International bad guys and their flunkies beware: there’s a brand new sheriff looking to stop your nefarious deeds. That’s right, President Trump has determined that “serious human rights abuse and corruption around the world constitute an unusual and extraordinary threat to the national security, foreign policy, and economy of the United States, and I hereby declare a national emergency to deal with that threat.” Now there’s an admirable goal, I’m sure, though quite vague in its generality. The text of Executive Order 13818 similarly leaves many open questions.
Extensive Range of Parties Who May Be Sanctioned
The EO authorizes the Treasury Department to identify “any foreign person” who is “responsible for or complicit in, or . . . directly or indirectly engaged in, serious human rights abuse” or a current or former government official, or a person acting for or on behalf of such an official, who is responsible for or complicit in, or has directly or indirectly engaged in: corruption.” That term includes “the misappropriation of state assets, the expropriation of private assets for personal gain, corruption related to government contracts or the extraction of natural resources, or bribery” It also covers transferring the proceeds of these acts.
In addition to the crooks themselves, leaders and officials of “an entity, including a government entity,” that engaged in such misbehavior are covered. The term “entity” thus appears to encompass non-government actors as well, along with those running them even if they were not themselves involved in the prohibited behavior.
But wait, there’s more. “Any person” who has assisted or supported these activities may also be sanctioned, along with “any entity . . . whose members have engaged in” them. Entities “owned or controlled” by a sanctioned party are fair game as well. The EO also includes the usual prohibitions on evasions, attempts to evade and conspiracies to violate the EO’s terms.
Due Process? What’s That?
This is a remarkable document. Taken at face value, it permits a United States government administrative agency to define, investigate and punish alleged misdeeds by foreign government agencies, officials and private persons, along with “United States persons” who supposedly have assisted them. The violations identified (“corruption”, “human rights abuse”) are vague and ill-defined at best, and there is no guidance on what, if any legal authority will be used to determine when they have occurred. Only one of the statutes which EO 13818 is based addresses this point, and with barely more detail than the EO itself.
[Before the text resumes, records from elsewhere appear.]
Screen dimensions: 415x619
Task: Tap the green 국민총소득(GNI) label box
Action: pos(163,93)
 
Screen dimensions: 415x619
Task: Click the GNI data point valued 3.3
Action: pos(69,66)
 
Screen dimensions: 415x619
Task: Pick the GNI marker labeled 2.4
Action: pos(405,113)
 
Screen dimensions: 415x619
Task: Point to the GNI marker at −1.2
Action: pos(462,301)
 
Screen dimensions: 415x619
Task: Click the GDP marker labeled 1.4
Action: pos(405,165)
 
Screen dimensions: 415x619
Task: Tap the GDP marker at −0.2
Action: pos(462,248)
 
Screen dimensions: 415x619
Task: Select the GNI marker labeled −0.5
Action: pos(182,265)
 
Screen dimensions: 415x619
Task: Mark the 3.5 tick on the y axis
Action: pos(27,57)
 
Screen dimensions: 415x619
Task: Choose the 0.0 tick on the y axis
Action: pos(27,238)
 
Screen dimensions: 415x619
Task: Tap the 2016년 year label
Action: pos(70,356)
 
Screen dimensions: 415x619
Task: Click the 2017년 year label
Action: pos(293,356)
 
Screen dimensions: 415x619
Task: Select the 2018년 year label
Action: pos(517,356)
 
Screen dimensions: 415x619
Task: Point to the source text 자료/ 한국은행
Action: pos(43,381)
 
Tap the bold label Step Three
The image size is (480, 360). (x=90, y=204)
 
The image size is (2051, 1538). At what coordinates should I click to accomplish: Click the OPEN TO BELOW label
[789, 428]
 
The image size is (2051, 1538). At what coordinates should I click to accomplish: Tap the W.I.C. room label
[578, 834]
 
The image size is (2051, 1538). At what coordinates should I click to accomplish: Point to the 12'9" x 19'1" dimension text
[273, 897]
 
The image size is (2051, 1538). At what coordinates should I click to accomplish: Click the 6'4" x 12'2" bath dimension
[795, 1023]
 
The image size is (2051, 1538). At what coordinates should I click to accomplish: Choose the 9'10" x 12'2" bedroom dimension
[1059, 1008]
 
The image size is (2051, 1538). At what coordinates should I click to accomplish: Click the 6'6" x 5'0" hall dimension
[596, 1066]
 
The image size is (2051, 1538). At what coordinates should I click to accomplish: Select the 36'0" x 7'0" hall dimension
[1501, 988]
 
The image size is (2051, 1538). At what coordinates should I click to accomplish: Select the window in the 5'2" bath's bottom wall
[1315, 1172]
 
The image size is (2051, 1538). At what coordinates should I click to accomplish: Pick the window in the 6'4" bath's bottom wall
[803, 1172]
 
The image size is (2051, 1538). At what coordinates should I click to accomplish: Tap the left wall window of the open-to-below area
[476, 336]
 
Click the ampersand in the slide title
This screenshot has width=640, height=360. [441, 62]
Some indication of the types of persons and activities we can expect to be sanctions may be inferred from the baker’s dozen individuals listed in the EO. They include past and current government officials and private citizens, and their alleged abuses strike me as having varying degrees of seriousness. What is more interesting is that most of the allegations are just that; with one exception, none of the named parties is claimed to have had criminal or civil resolution of the claims made against them.
The non-existent standard of proof is problematic not only for foreign rogues. The “any entity” references can encompass United States persons who have done business with sanctioned foreign parties, meaning that they can have their assets frozen by Treasury based on mere association with persons who may not even have been charged anywhere with illegal behavior.
Treasury may be on surer ground if it proceeds against foreign or domestic entities that have violated the Foreign Corrupt Practices Act, such as Mr. Angel Rondon Rijo, one of the persons named in the Executive Order. At least, in those cases, there will have been a resolution of actual charges based on an actual statute with actual standards for determining whether a violation has occurred.
If this sounds cynical, well, I guess it is. Despite its highfalutin language, EO 13818 seems designed to permit Treasury to sanction persons and governments in disfavor with the United States government. Time will tell how extensively, and impartially, it is applied.